What this task involves
Copy out, exactly, the first line of the entries below and every line after it through the one containing "[Long gilet bleu".

Records provided
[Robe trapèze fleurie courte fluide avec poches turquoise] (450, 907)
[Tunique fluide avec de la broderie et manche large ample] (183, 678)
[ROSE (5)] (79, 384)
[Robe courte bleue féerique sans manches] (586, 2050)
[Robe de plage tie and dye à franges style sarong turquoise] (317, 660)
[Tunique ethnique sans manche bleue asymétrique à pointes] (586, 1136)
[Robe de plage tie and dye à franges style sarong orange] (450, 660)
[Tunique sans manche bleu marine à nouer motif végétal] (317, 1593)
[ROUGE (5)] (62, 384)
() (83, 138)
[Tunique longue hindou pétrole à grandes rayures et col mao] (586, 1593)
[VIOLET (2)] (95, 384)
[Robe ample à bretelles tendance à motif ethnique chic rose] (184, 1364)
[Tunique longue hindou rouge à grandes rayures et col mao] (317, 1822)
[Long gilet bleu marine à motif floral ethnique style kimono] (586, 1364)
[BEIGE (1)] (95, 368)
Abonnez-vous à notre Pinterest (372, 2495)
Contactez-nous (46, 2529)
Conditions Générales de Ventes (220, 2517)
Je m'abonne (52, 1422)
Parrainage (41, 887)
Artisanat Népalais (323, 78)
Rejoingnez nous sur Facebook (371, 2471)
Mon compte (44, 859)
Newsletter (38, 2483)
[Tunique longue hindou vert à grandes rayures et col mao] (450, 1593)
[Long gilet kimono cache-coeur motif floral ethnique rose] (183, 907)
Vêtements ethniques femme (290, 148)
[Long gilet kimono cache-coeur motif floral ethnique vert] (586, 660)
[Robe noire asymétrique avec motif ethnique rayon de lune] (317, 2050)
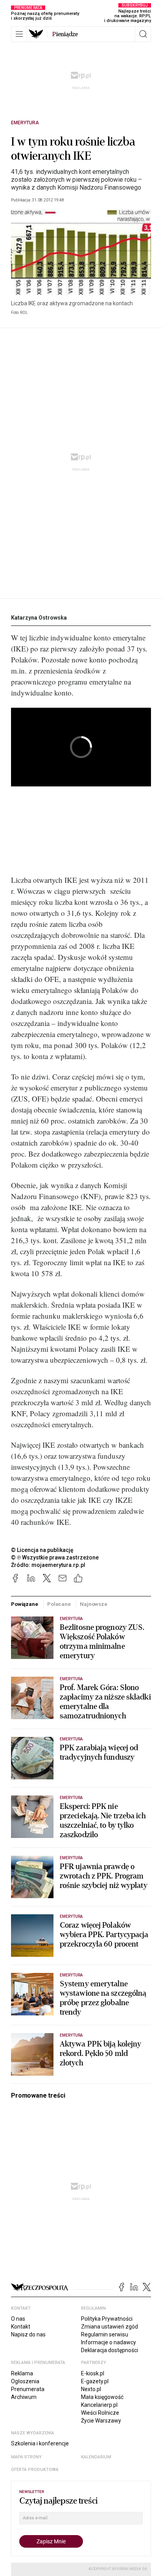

Solution to this exercise
[Robe trapèze fleurie courte fluide avec poches turquoise] (450, 907)
[Tunique fluide avec de la broderie et manche large ample] (183, 678)
[ROSE (5)] (79, 384)
[Robe courte bleue féerique sans manches] (586, 2050)
[Robe de plage tie and dye à franges style sarong turquoise] (317, 660)
[Tunique ethnique sans manche bleue asymétrique à pointes] (586, 1136)
[Robe de plage tie and dye à franges style sarong orange] (450, 660)
[Tunique sans manche bleu marine à nouer motif végétal] (317, 1593)
[ROUGE (5)] (62, 384)
() (83, 138)
[Tunique longue hindou pétrole à grandes rayures et col mao] (586, 1593)
[VIOLET (2)] (95, 384)
[Robe ample à bretelles tendance à motif ethnique chic rose] (184, 1364)
[Tunique longue hindou rouge à grandes rayures et col mao] (317, 1822)
[Long gilet bleu marine à motif floral ethnique style kimono] (586, 1364)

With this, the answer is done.